For it and many other historic and cultural resources, preservation may not be a viable option at all.

In some cases, a building may have to be altered so much to prevent flood damage it would lose its historical integrity, said Elizabeth Hughes, director of the Maryland Historical Trust. That was the trust’s determination recently when a group developing a waterfront park in Cambridge sought to move an old church that sits by a graveyard outside Vienna, some 15 miles to the southeast. The trust denied a request for a grant to cover the relocation costs.

“If you have to raise a structure to such an extent it … can no longer be understood in its historical context, you have to question to what extent are we reducing harm versus causing harm?” Hughes said.

But then there are residents and preservationists like Midge Ingersoll, who dreams of moving and recreating entire villages to protect the county’s heritage, including those of Native Americans, slaves and free Black people, and watermen. Ingersoll, who lives in a 1740s-era home that was raised 4 feet in 2000, said she hopes to see a balance between preservation and adaptation as more historic structures are threatened.

As for McQuitty and Blake:

McQuitty is among those residents pushing for resilience.

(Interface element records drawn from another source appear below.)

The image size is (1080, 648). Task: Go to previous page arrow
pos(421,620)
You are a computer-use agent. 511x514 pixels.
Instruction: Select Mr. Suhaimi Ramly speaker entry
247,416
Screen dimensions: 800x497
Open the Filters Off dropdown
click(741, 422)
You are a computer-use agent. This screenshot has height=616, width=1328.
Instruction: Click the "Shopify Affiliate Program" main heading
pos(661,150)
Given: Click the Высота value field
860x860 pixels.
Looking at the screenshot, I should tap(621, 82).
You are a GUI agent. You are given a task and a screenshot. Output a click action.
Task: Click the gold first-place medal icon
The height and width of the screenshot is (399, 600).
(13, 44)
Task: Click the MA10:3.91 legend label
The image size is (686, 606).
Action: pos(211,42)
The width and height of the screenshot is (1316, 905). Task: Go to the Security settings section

He and others on lower Hoopers Island applied for a grant to explore ways to prevent the community from becoming the latest in a history of disappearing Chesapeake islands. The group is poised to receive $55,000 from the National Oceanic and Atmospheric Administration later this year. It plans to study ways to slow erosion, and estimate potential costs.

“I think it’s worth saving,” McQuitty said.

But Blake says it’s a matter of when, not if, her home floods again. She doesn’t think she’d be able to sell the simple two-story cottage. Skyrocketing flood insurance rates are already making home sales tricky along such vulnerable shoreline.

She thought she found a solution in 2018, negotiating a government buyout that would allow her family to start over elsewhere, but that deal fell apart.

Now, Blake figures her only option to escape her worries is also the worst-case scenario for an area where scars from Hurricane Isabel remain.